From <e-notes> from fourarrows@rogers.com
0n June 15 2010, Bill C-24, formally known as “An Act To Amend the First Nations Commercial and Industrial Development Act” and informally known as the “First Nations Certainty of Land Title Act”, was presented in the House of Commons and in 30 minutes it passed second reading, was deemed to have been referred to a committee of the whole, deemed to have been reported without amendment, deemed concurred in at report stage, deemed read a third time and passed, and then was being tabled in the Senate for First Reading.
All this took place in 30 minutes.
The Bill was first introduced in the House of Commons on May 12, 2010. Then on June 15 in its 30 minutes of review, it passed through the House of Commons. The Bill amends an Act which enables “participating First Nations communities”: to request that the Government of Canada make regulations respecting the establishment and operation of a system for the registration of interests and rights in reserve lands. The system would replicate the provincial land title or registry system.
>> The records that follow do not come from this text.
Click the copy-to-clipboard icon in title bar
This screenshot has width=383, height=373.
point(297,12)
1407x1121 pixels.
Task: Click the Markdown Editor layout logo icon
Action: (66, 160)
The Act requires that a First Nation asks to have the system apply, that the province be willing to participate, and that there be a private sector proponent who wants the Act to be in place.
The Bill is virtually identical to Bill C-63 which was introduced in the House of Commons on 10 December 2009, and then died on the Order Paper when Parliament was prorogued by Prime Minister Stephen Harper on December 30.